Finance board wants town meeting to vote on purchase
BEACON FALLS — With the recommendation of holding another town meeting, the Board of Finance put how to go about purchasing a fire truck back into the Board of Selectmen’s court.
The Board of Finance voted Tuesday night to recommend to the Board of Selectmen that another town meeting be held in order to vote on moving forward with buying a new quintuple combination pumper fire truck for Beacon Hose Company No. 1 without applying for a federal grant to help offset the costs.
In September, the town voted to authorize a $700,000 bond resolution to purchase the truck. The resolution stipulated no money would be bonded for the truck before July 1, 2014 as the town applied for a grant from the Federal Emergency Management Agency Assistance to Firefighters Grant Program to help pay for it.
However, the town’s eligibility for the grant came under question due to the wording of the resolution.
David Parr, a regional fire program specialist with the grant program, said in an email last fall to former Board of Finance Chairman Jim Huk that, in his mind, the town is ineligible for the grant since it has appropriated money for a new fire truck, but was holding off on spending the funds in hopes of getting the grant.
As the town tried to determine whether it was eligible, the town didn’t press forward with applying for the grant and missed the deadline to do so.
First Selectman Christopher Bielik said Tuesday he contacted the FEMA help desk in Washington D.C. and was told that once the deadline had passed on Dec. 4 there was nothing anyone could due to get the town an extension.
“Once the deadline window closes, that’s it for that particular year.

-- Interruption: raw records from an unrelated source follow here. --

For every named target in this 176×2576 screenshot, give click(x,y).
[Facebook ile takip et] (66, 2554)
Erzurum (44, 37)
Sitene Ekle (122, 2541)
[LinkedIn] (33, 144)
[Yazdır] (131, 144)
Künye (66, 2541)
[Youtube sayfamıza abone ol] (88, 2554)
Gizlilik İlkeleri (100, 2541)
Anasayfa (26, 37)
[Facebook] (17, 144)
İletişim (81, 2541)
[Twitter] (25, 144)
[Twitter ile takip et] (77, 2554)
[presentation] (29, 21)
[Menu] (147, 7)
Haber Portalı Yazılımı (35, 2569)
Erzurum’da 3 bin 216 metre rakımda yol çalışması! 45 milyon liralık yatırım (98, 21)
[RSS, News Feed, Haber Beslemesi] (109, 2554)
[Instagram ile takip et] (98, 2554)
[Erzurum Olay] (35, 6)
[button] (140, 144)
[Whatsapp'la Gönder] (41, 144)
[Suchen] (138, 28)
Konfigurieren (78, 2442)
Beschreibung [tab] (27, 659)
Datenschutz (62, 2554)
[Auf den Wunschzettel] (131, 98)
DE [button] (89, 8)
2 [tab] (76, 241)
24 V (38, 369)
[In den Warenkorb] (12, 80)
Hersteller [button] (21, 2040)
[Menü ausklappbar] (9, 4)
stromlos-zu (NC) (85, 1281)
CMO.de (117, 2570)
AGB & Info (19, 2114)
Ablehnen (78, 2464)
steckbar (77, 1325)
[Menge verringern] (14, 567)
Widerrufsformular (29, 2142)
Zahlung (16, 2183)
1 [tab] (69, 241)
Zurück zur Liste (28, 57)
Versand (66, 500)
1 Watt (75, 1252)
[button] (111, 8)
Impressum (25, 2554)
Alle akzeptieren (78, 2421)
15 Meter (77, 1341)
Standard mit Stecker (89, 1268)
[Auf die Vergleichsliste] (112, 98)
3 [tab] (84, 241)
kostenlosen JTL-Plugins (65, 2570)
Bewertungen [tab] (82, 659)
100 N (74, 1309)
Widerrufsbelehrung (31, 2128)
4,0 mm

So we are invited to participate again for 2014 when that window opens later this year,” Bielik said.
Bielik said he contacted Town Attorney Michael McVerry to inquire about how the town should move ahead since it had not actually applied for the grant, but the wording of the resolution stated it would.
Bielik said McVerry’s legal opinion is there’s no problem in moving forward with the purchase of the truck.

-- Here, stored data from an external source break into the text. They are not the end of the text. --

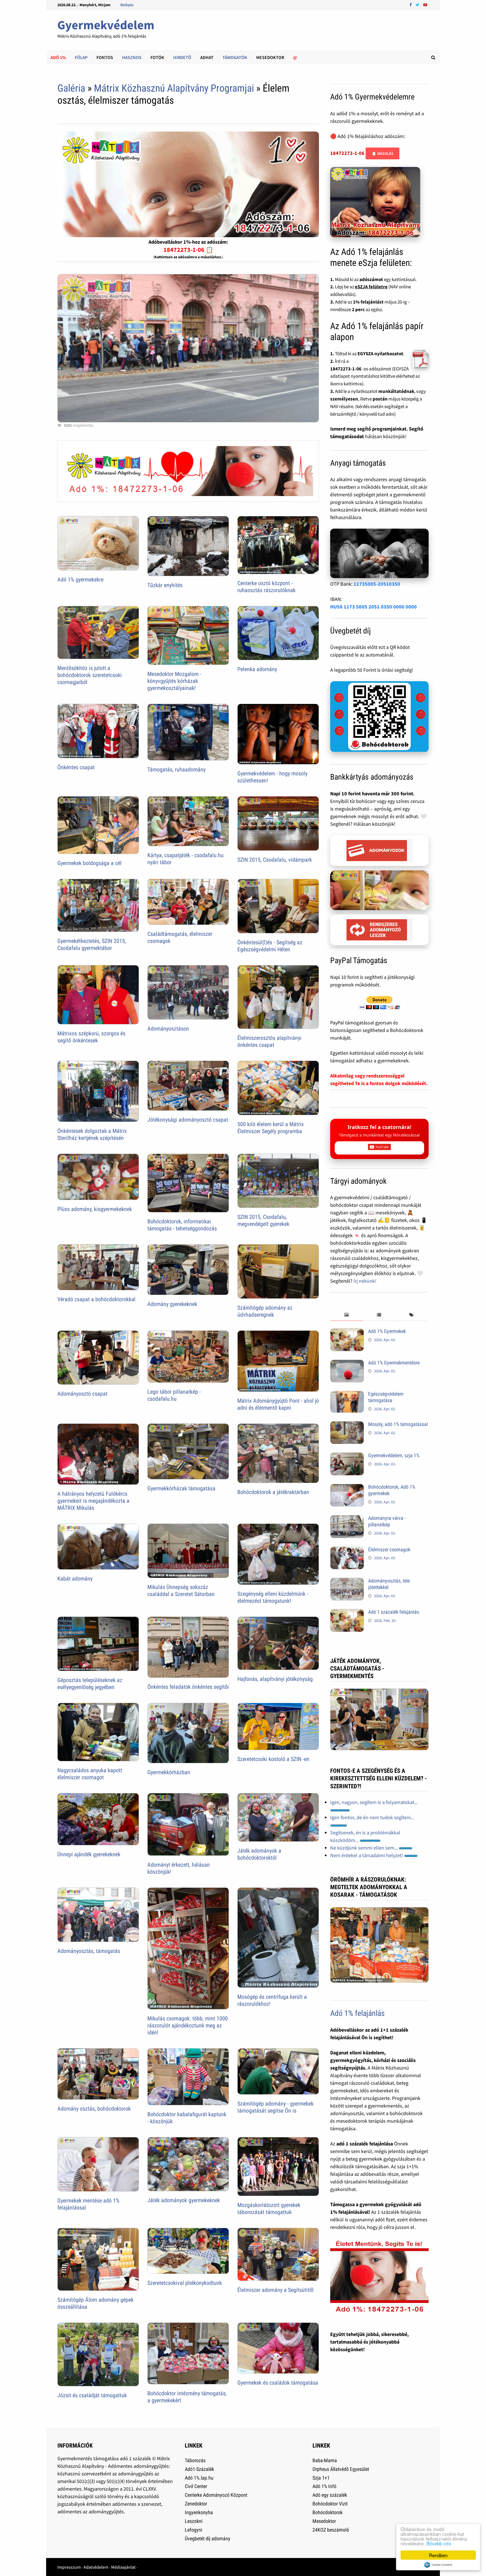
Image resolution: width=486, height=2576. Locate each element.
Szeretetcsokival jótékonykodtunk (184, 2283)
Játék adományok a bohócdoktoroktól (259, 1854)
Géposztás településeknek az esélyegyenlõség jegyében (89, 1683)
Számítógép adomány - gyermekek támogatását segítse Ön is (275, 2107)
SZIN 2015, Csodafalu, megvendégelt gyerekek (263, 1220)
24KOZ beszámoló (330, 2530)
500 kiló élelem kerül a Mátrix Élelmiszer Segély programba (270, 1128)
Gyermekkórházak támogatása (181, 1488)
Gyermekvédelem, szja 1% (393, 1455)
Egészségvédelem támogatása (386, 1397)
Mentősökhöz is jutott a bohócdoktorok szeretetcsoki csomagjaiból (89, 675)
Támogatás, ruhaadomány (176, 769)
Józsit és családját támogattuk (92, 2395)
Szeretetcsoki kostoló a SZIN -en (273, 1759)
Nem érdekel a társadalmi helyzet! (367, 1855)
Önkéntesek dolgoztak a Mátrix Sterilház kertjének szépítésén (92, 1134)
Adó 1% (58, 57)
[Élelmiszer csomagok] (347, 1550)
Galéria (71, 88)
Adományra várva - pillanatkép (387, 1521)
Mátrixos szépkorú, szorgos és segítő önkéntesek (91, 1037)
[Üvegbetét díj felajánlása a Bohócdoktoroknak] (379, 716)
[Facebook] (411, 4)
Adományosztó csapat (82, 1393)
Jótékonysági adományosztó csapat (187, 1119)
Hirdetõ (182, 57)
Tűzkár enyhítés (165, 585)
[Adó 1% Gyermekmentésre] (347, 1363)
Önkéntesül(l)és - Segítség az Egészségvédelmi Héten (269, 946)
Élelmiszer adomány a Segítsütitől (275, 2290)
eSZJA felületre (371, 287)
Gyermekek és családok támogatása (277, 2382)
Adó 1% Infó (324, 2486)
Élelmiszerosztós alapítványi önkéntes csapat (269, 1041)
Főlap (81, 57)
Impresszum (69, 2567)
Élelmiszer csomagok (389, 1549)
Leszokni (193, 2521)
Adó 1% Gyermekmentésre (394, 1363)
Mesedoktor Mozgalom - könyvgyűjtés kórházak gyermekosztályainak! (174, 681)
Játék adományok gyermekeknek (183, 2200)
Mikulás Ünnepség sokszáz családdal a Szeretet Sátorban (181, 1590)
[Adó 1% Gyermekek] (347, 1332)
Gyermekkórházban (168, 1772)
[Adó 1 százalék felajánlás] (347, 1613)
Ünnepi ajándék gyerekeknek (88, 1854)
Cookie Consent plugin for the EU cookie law (438, 2565)
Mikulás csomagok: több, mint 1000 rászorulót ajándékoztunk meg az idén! (187, 2025)
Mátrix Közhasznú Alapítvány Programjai (174, 88)
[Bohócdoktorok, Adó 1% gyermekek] (347, 1487)
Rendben (438, 2555)
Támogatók (234, 57)
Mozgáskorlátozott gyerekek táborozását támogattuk (268, 2208)
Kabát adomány (75, 1578)
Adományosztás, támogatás (88, 1951)
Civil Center (196, 2486)
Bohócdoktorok (327, 2512)
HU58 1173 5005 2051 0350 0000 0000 (373, 606)
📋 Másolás (382, 153)
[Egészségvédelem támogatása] (347, 1394)
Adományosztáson (168, 1028)
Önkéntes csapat (76, 767)
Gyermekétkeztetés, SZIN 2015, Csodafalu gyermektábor (91, 944)
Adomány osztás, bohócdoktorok (94, 2108)
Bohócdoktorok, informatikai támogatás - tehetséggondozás (182, 1225)
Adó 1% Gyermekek (387, 1331)
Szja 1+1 (321, 2478)
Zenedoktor (196, 2504)
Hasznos (131, 57)
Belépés (127, 4)
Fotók (157, 57)
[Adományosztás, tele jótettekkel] (347, 1581)
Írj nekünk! (365, 1281)
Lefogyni (193, 2530)
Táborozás (195, 2460)
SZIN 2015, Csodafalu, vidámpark (274, 859)
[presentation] (346, 1315)
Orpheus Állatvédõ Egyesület (340, 2469)
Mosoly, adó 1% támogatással (398, 1424)
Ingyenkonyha (199, 2512)
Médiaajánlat (123, 2567)
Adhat (206, 57)
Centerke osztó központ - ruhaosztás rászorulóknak (266, 587)
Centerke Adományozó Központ (216, 2495)
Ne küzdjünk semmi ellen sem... (364, 1847)
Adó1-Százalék (199, 2469)
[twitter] (418, 4)
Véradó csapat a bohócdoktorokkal (96, 1299)
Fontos (104, 57)
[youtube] (425, 4)
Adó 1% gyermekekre (80, 579)
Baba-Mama (324, 2460)
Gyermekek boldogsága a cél (89, 863)
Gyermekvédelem (105, 25)
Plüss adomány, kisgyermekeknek (94, 1209)
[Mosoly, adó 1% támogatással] (347, 1425)
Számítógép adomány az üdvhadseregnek (264, 1311)
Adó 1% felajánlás (357, 2013)
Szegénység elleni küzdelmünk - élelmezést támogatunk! (272, 1597)
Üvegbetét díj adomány (207, 2538)
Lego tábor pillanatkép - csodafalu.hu (174, 1395)
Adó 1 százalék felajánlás (393, 1612)
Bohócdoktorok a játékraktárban (273, 1492)
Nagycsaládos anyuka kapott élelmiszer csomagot (89, 1774)
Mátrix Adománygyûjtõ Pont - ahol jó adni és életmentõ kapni (278, 1404)
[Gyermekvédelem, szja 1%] (347, 1456)
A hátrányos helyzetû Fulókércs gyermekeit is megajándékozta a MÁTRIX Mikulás (93, 1500)
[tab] (346, 1315)
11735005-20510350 (377, 584)
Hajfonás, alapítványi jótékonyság (275, 1679)
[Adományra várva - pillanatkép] (347, 1519)
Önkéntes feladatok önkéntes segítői (188, 1686)
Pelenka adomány (257, 669)
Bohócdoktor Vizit (330, 2504)
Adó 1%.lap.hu (199, 2478)
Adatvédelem (96, 2567)
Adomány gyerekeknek (172, 1304)
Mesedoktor (270, 57)
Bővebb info (438, 2543)
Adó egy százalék (329, 2495)
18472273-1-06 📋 (188, 249)
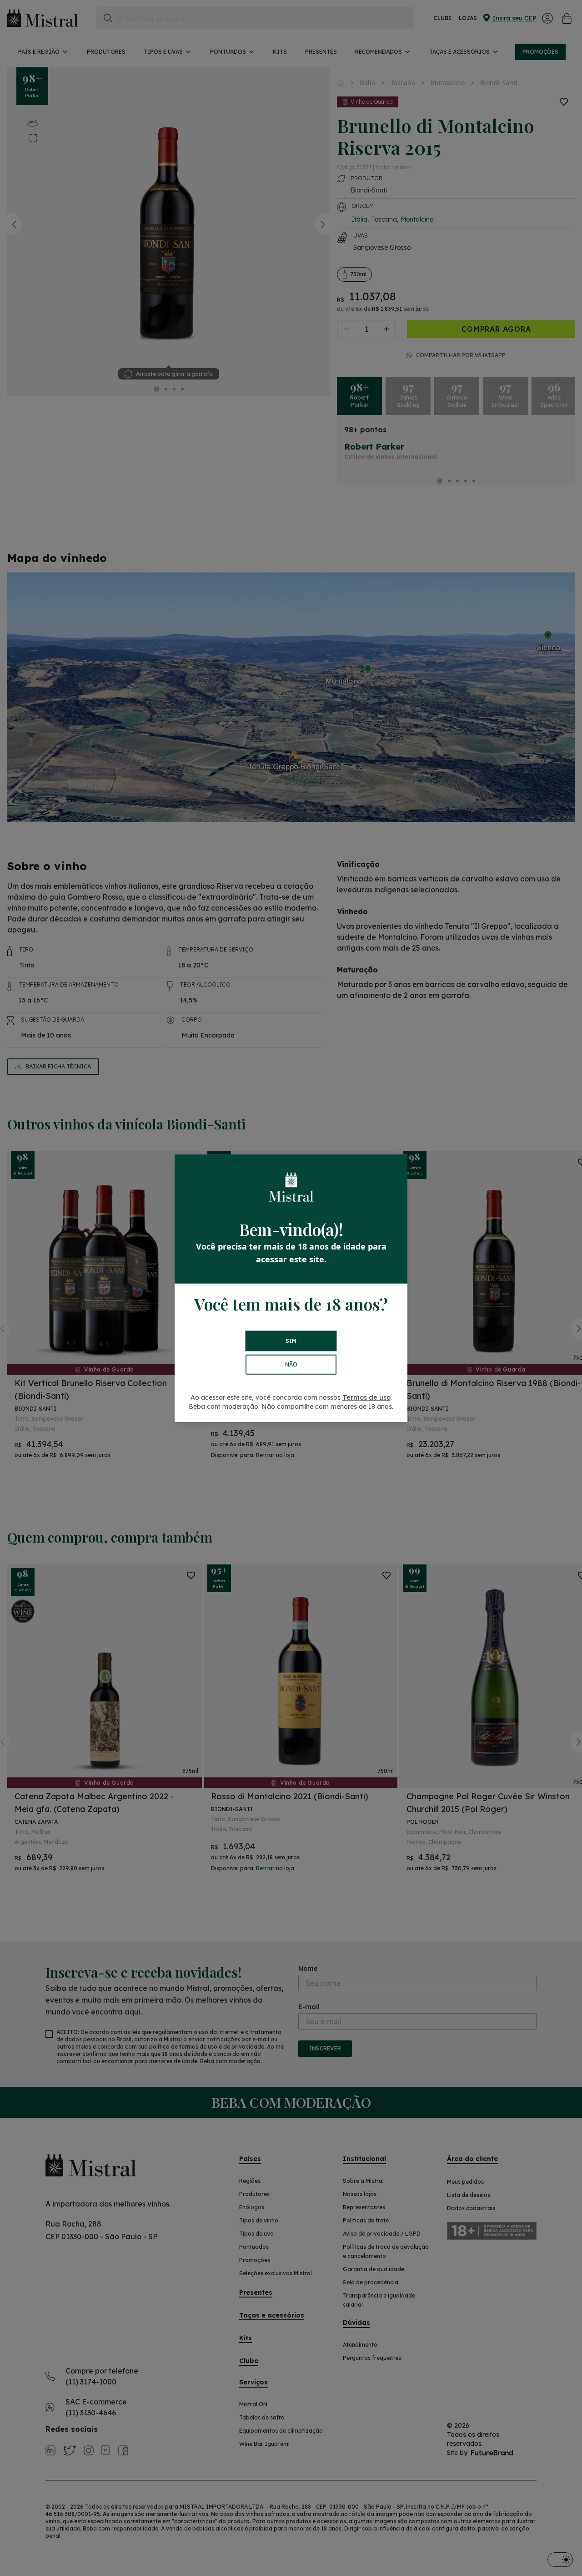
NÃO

“Now it is up to us to decide at what time do we press go,” Bielik said.
Bielik suggested going ahead with bonding for the truck so it could be included as one of the items when the town refinances its bonds in March.
“If we believe that the town intends us to spend the $700,000 … for that fire truck even though we never got out of the gate with the FEMA grant for all those reasons, then we should press on with it and get it included in the bond issue that we’re going to do,” Bielik said.
Finance board Vice Chairman Jack Levine took issue with the legal opinion, saying he did not agree the town should move forward yet.
“I went back to the minutes of the meeting. I read the minutes, I read the comments, I read the resolution, and I know these are lawyers, but the resolution was pretty clear. It said that we had to apply for a FEMA grant. It may not come to pass, but we had to apply for the grant. Then, upon not getting it, on July 1, 2014 the town can move forward,” Levine said.
Following a fire in September that destroyed a house and injured one man, the town held a subsequent town meeting to vote on buying the truck without the grant.
Levine pointed to the result of that meeting.
“By a margin of almost two to one the residents said no. They said no,” Levine said.
Levine was concerned if the town simply went forward with the purchase of the fire truck now, residents would be upset and the purchase would be challenged.
Board of Finance member Brian Ploss agreed with Levine and echoed his statement about not moving forward with the purchase just yet.
“Based on the wording that we know was passed, I can not, in good faith, put in moving forward with this. I believe that we are still bound by the original wording,” Ploss said.